What Is the Free Asset Ratio, And Should You Care About It?

Oct 07, 2023 By Susan Kelly

We've created this post to help you understand The Free Asset Ratio – FAR. With a basic understanding, you'll be able to make more informed decisions about your own financial future and that of your family.


At first glance, FAR may seem like a confusing concept or rate. But, once we break it down for you and show the real-world examples of how FAR is used in investments and banking, you'll see that it's actually an easy-to-understand benchmark for evaluating risk levels within portfolios. In fact - due to its simplicity - many financial professionals rely on it as their primary method for deciding what types of securities are worth investing in or securing with loans.


So... what exactly is FAR?


FAR is short for free asset ratio. It's a simple, yet seemingly complex number that helps us understand the level of risk associated with a particular investment or type of investment.


It's actually quite simple once you understand that in order to achieve the goal of investing in stocks or bonds – which will ultimately give us a return on our investments – we need to consider how much risk we're willing to take on. The Free Asset Ratio – FAR based on Return On Equity (ROE) is used to help us find out how much risk we're taking on when investing in an investment or securing a loan with a bank.


The total value of funds that a particular investment or lending source is willing to invest or lend to us is referred to as free capital, which usually comes from the initial investment required to open up a particular type of investment account or bank account.



In order to compare the level of risk associated with various investments and loans, we can use the Free Asset Ratio – FAR based on return on equity, which gives us a simple way of comparing different investment accounts and types of loans.


FAR (based on ROE) measures the overall financial health of a company. It represents the percentage of assets that are not being used to finance debt. For example, if a company has $1 million in assets and $800,000 in liabilities, the remaining $200,000 could be considered free assets that could be used to support shareholders by paying dividends and increasing the value of their equity stake.
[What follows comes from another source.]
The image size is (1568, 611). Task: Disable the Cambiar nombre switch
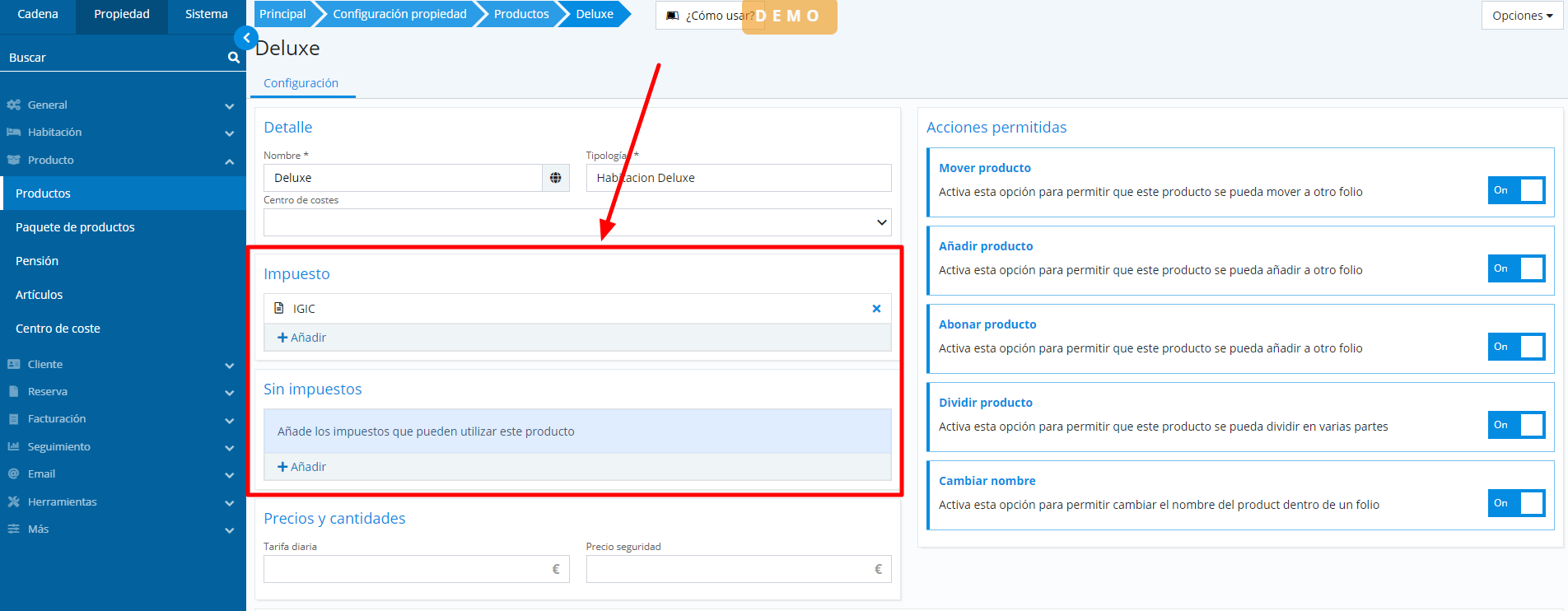tap(1515, 503)
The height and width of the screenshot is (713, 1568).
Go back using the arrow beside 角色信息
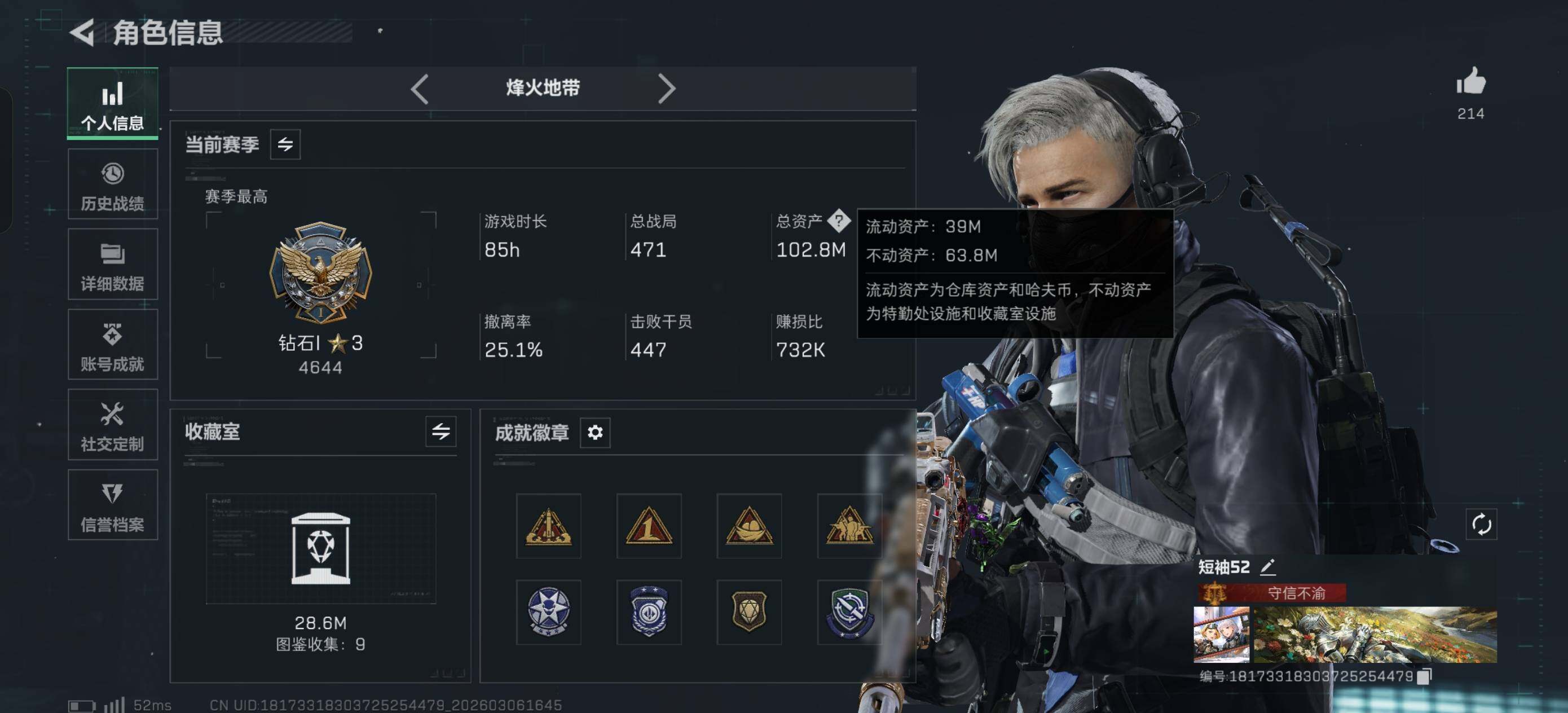click(x=82, y=32)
Calculating Free Asset Ratio using Equity and Debt Ratios


There are three basic ratios used to determine FAR: debt ratio; fixed asset ratio; and equity ratio. These three ratios combined quantify the overall strength of a company.


There are two different ways to calculate the free asset ratio, which we'll be covering in more detail below:


One that uses fixed assets and one that uses equity. The fixed asset ratio is usually used as an early-warning signal for whether a company is on its way out of business or if it's on the brink of bankruptcy. The equity-based free asset ratio is used when assessing the financial health of a company so that we can decide if it's healthy enough to invest in or secure a loan with.


The free asset ratio is calculated as follows:


Free Asset Ratio = Assets – Liabilities; where Assets = Fixed Assets + Current Assets and Liabilities = Debt + Equity


Why is it important to know?


You should consider how much risk you're willing to take on when investing in an investment or securing a loan with a bank. The Free Asset Ratio – FAR based on ROE is used to help us find out how much risk we're taking on when investing in an investment or securing a loan with a bank.


For example, if you are an individual investor and you have a loan that has an interest rate of 10%, it means that you would have to earn an 8.9% return on your investment in order to be able to pay the monthly interest on your loan. In this example, the Free Asset Ratio – FAR based on ROE shows us that we are taking on a lot of risk (since we need to earn 9.4% return to be able to pay the amount of interest we're paying). This is a good indication that these types of investments should probably not be considered since the default is high and may make us vulnerable if our investments decrease in value or end up losing money in the future.


On the other hand, if you are looking to borrow money, the Free Asset Ratio – FAR based on ROE should show you what type of risks and interest rates banks are likely to charge for these loans. If you see that a bank is willing to lend you money using an interest rate of 10%, this is an indication that it's highly likely these types of investments are safe and that banks feel comfortable loaning you this kind of money.



What happens if I use a different formula?


If we use a different formula to calculate the free asset ratio, then we will have to make some modifications when calculating the equity. The modification is simply adjusting the fixed asset ratio in order to make sure that it is an accurate measure of the amount of equity available for lending.


The following formula will give us a percentage that represents the "Free Asset Ratio – FAR" based on ROE using fixed assets:


Where: Fixed Asset Ratio = Fixed Assets / (Debt + Equity)


Equity = Assets / (Debt + Equity)


Is Free Asset Ratio – FAR useful?


Yes! Free Asset Ratio – FAR based on ROE is a very useful tool when analyzing investments and loans made with a bank or other financial institution. Free Asset Ratio – FAR is a ratio that you can use to determine how risky an investment or loan is based on the amount of equity used to make the investment or secure the loan.


If you see that a particular investment or type of loan has a low Free Asset Ratio – FAR, there is less risk associated with it. In fact, it's often good practice to ask banks or other financial institutions to provide you with the "Free Asset Ratio – FAR" in order to better understand their perceptions of your risk level.